Saved entries:
■ ■ ■ ■

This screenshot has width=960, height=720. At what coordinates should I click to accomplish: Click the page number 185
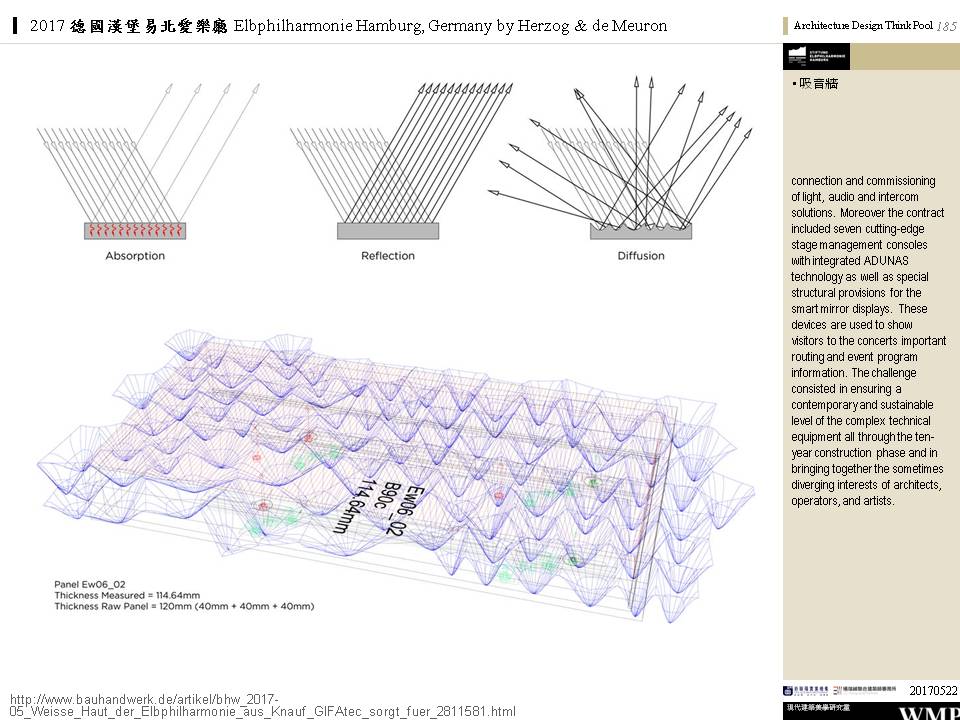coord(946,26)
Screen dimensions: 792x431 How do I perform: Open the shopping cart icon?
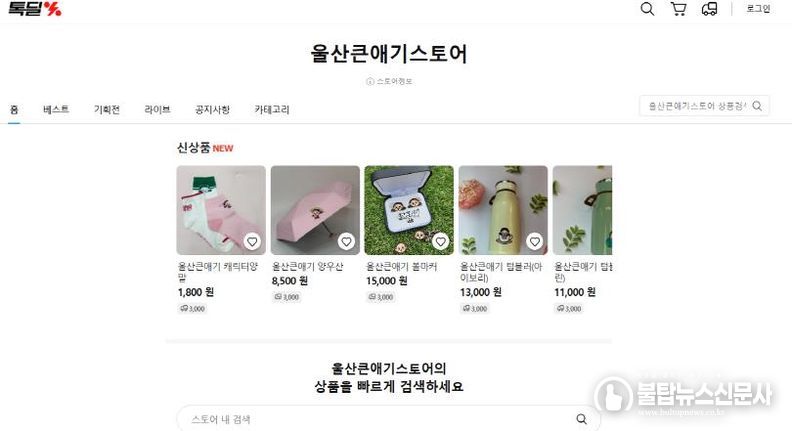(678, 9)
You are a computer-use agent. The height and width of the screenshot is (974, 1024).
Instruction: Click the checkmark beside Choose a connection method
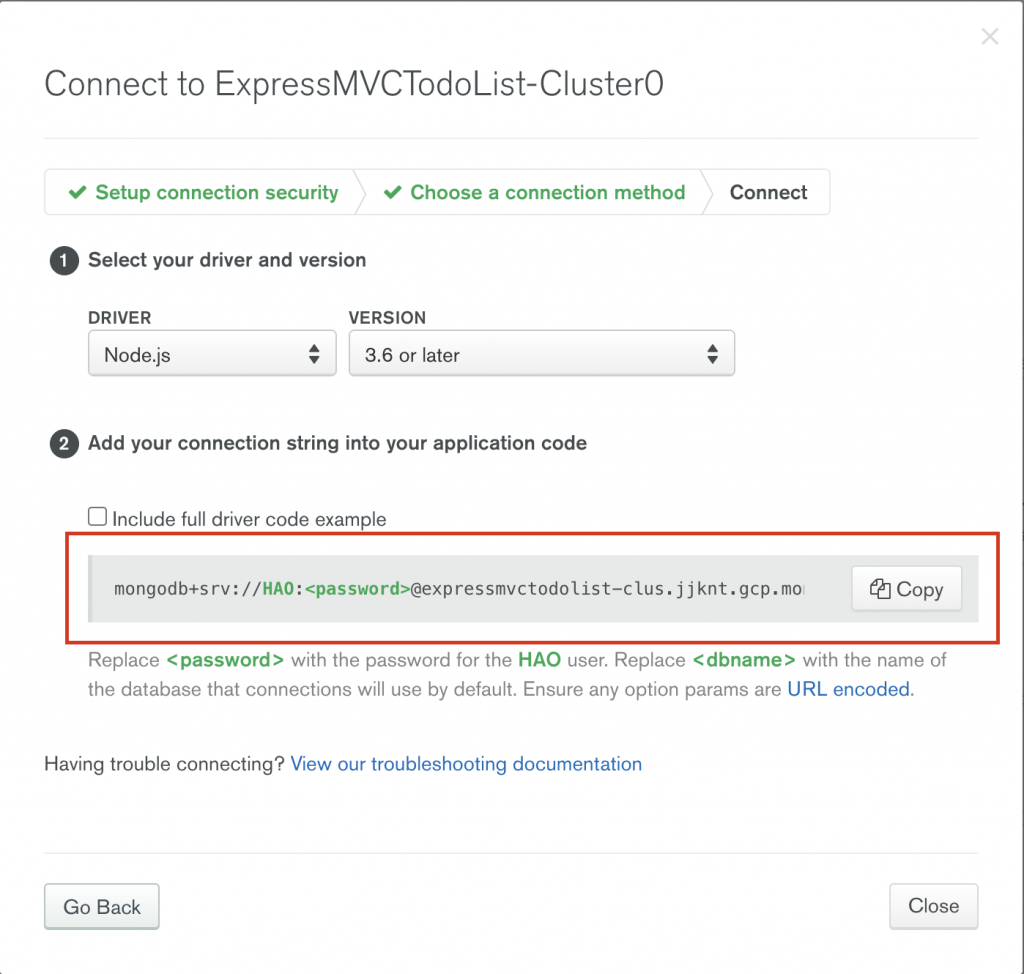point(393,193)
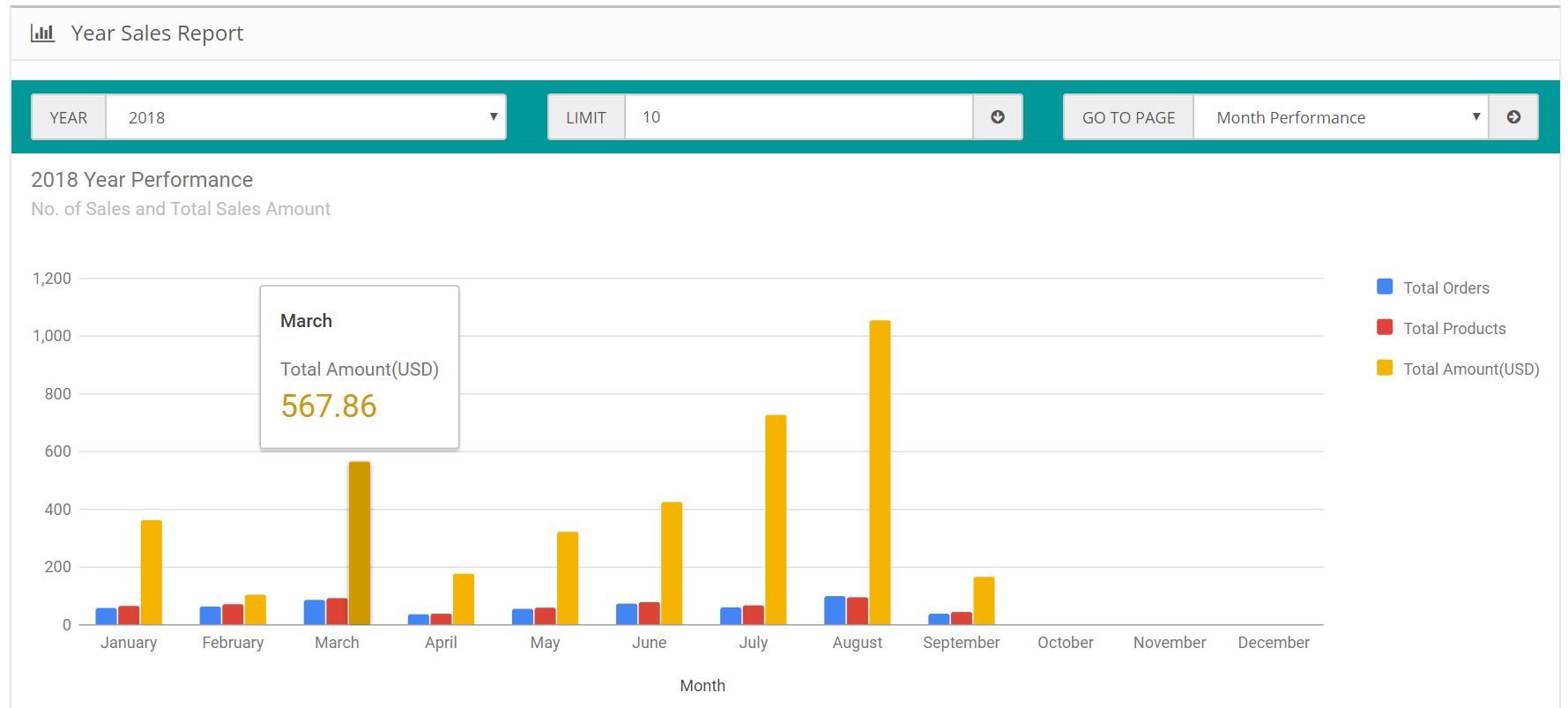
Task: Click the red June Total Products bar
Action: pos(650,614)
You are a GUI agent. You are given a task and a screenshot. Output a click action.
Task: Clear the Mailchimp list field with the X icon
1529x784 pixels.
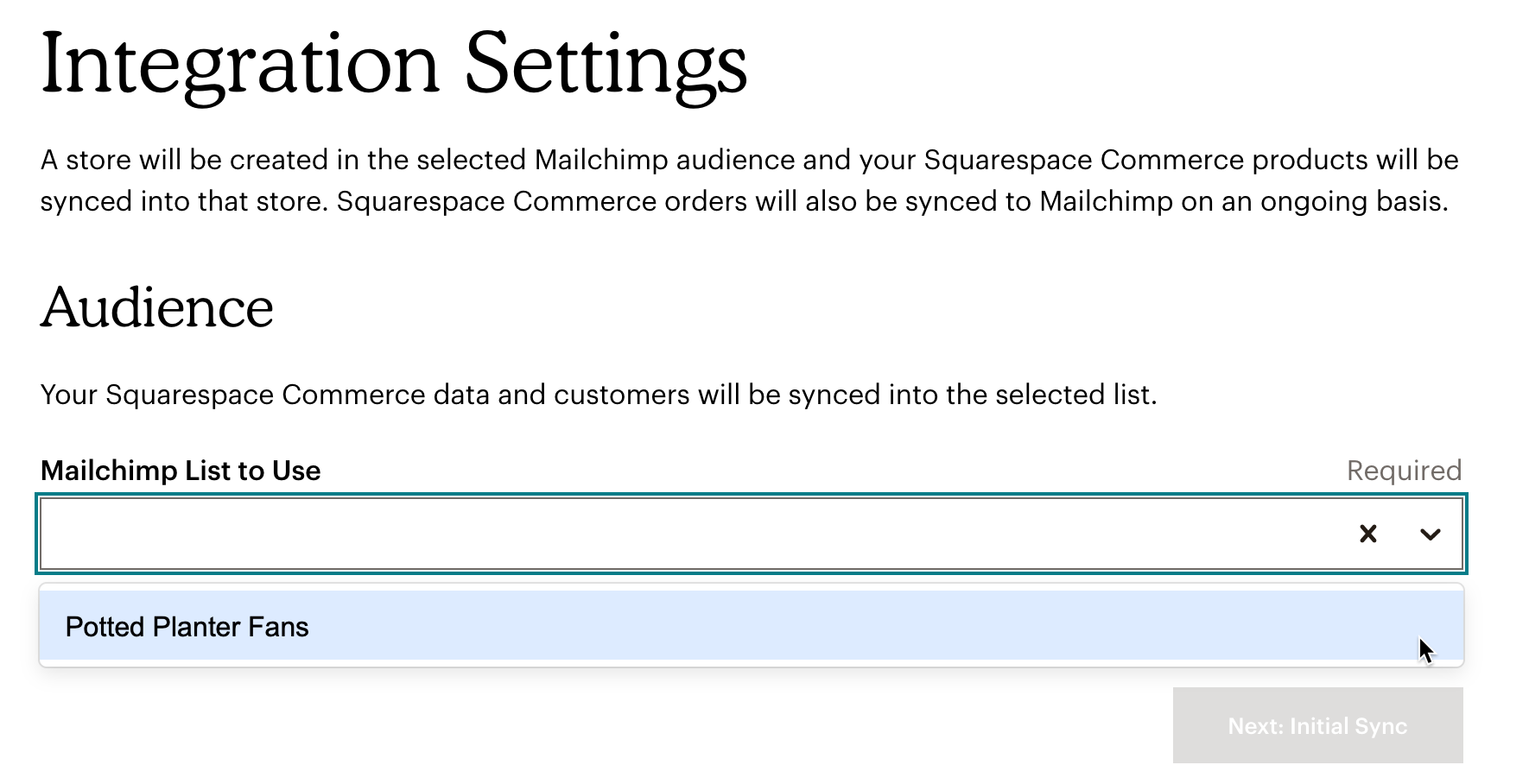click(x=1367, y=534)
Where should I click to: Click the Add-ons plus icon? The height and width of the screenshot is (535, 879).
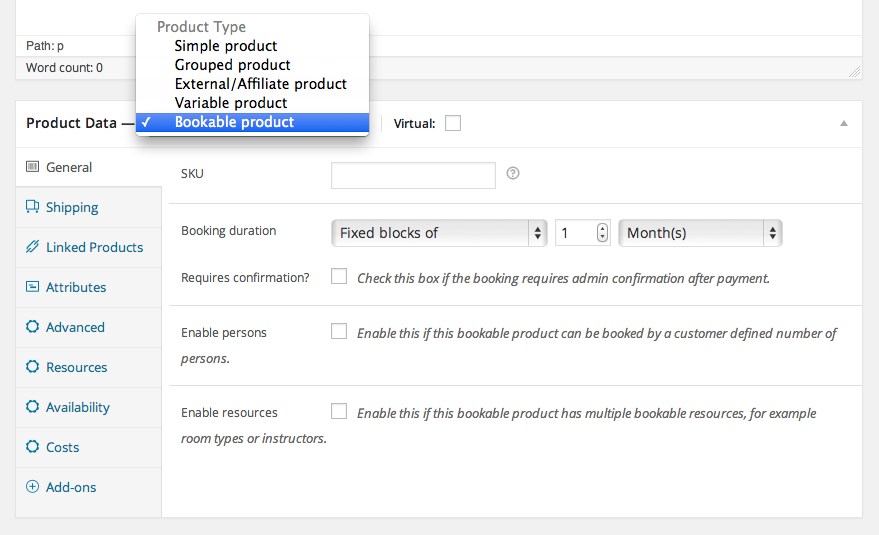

■ ■ ■ ■

== Requirement ==
Show me all lines in the records that contain "agent".

== Answer to this exercise ==
You are a computer-use agent. The height and width of the screenshot is (974, 1024).
You are a GUI agent. You are given a task and a screenshot. Output a click action.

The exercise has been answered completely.